§ **TEXTAUSZUG**

* * *

Vortrag / Rede Denkerei mobil: Über die Einheit von Glauben und Wissen

Wissenschaft wird produktiv durch Kritik, Glaube durch Zweifel

Europa fällt? Europa bleibt!, Bild: Gestaltung: QART, Hamburg. + 1 Bild
Europa fällt? Europa bleibt!, Bild: Gestaltung: QART, Hamburg.

Im Rahmen der Reihe „Europa fällt? Europa bleibt!“

Informationen und Termine zur Reihe „Europa fällt? Europa bleibt!“ unter: www.denkerei-berlin.de/kalender/?id=1336

Entgegen heute allgemeiner Annahme gehören Glauben und Wissen nicht unterschiedlichen Verfahren der Vergewisserung an, sondern bilden eine notwendige Einheit der gedanklichen Arbeit. Es gilt seit frühmittelalterlichen Zeiten, dass man wissen muss, was man glaubt, wenn man den Glauben bekennen soll, weil Glaube ohne dessen Bekenntnis nicht erfahrbar und bestimmbar ist. Auch muss man wissen, dass man gerade in der Wissenschaft auf Glauben angewiesen ist. Die Mathematik steht und fällt mit ihrer Axiomatik, den als unhintergehbar gesetzten Grundannahmen, also mit den sie begründenden Glaubensakten. Jede normalwissenschaftliche Arbeit beginnt mit der Aufstellung von Hypothesen als Form des Dafürhaltens, also des Glaubens. Wissenschaftlich erfolgreich arbeitet, wer solche Hypothesen widerlegt und damit Unsicherheit des Wissens verringert.

* * *

§ **GEGEBENE ANGABEN**
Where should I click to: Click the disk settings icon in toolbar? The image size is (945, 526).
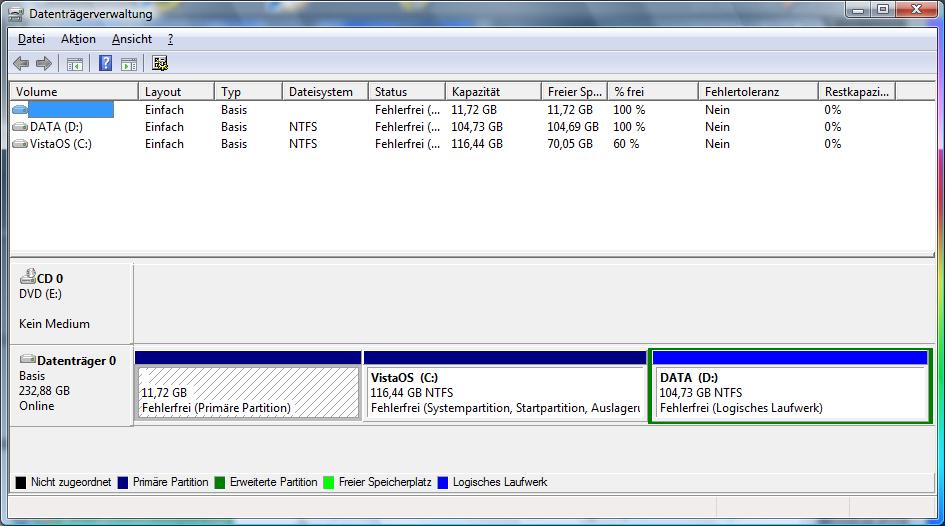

* * *

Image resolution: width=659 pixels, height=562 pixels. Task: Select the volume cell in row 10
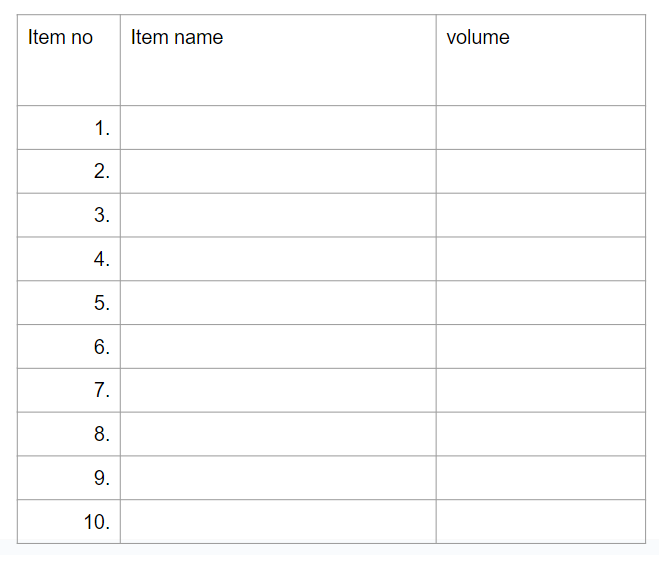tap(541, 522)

* * *

§ **ZIELE**
1. Womit steht und fällt die Mathematik laut dem Textauszug?
2. Schreiben Sie aus dem Textauszug den Abschnitt von „Entgegen heute allgemeiner“ bis „des Wissens verringert.“ wortgetreu ab.

§ **LÖSUNGEN DER AUFGABEN**
1. Mit ihrer Axiomatik, den als unhintergehbar gesetzten Grundannahmen.

2.
Entgegen heute allgemeiner Annahme gehören Glauben und Wissen nicht unterschiedlichen Verfahren der Vergewisserung an, sondern bilden eine notwendige Einheit der gedanklichen Arbeit. Es gilt seit frühmittelalterlichen Zeiten, dass man wissen muss, was man glaubt, wenn man den Glauben bekennen soll, weil Glaube ohne dessen Bekenntnis nicht erfahrbar und bestimmbar ist. Auch muss man wissen, dass man gerade in der Wissenschaft auf Glauben angewiesen ist. Die Mathematik steht und fällt mit ihrer Axiomatik, den als unhintergehbar gesetzten Grundannahmen, also mit den sie begründenden Glaubensakten. Jede normalwissenschaftliche Arbeit beginnt mit der Aufstellung von Hypothesen als Form des Dafürhaltens, also des Glaubens. Wissenschaftlich erfolgreich arbeitet, wer solche Hypothesen widerlegt und damit Unsicherheit des Wissens verringert.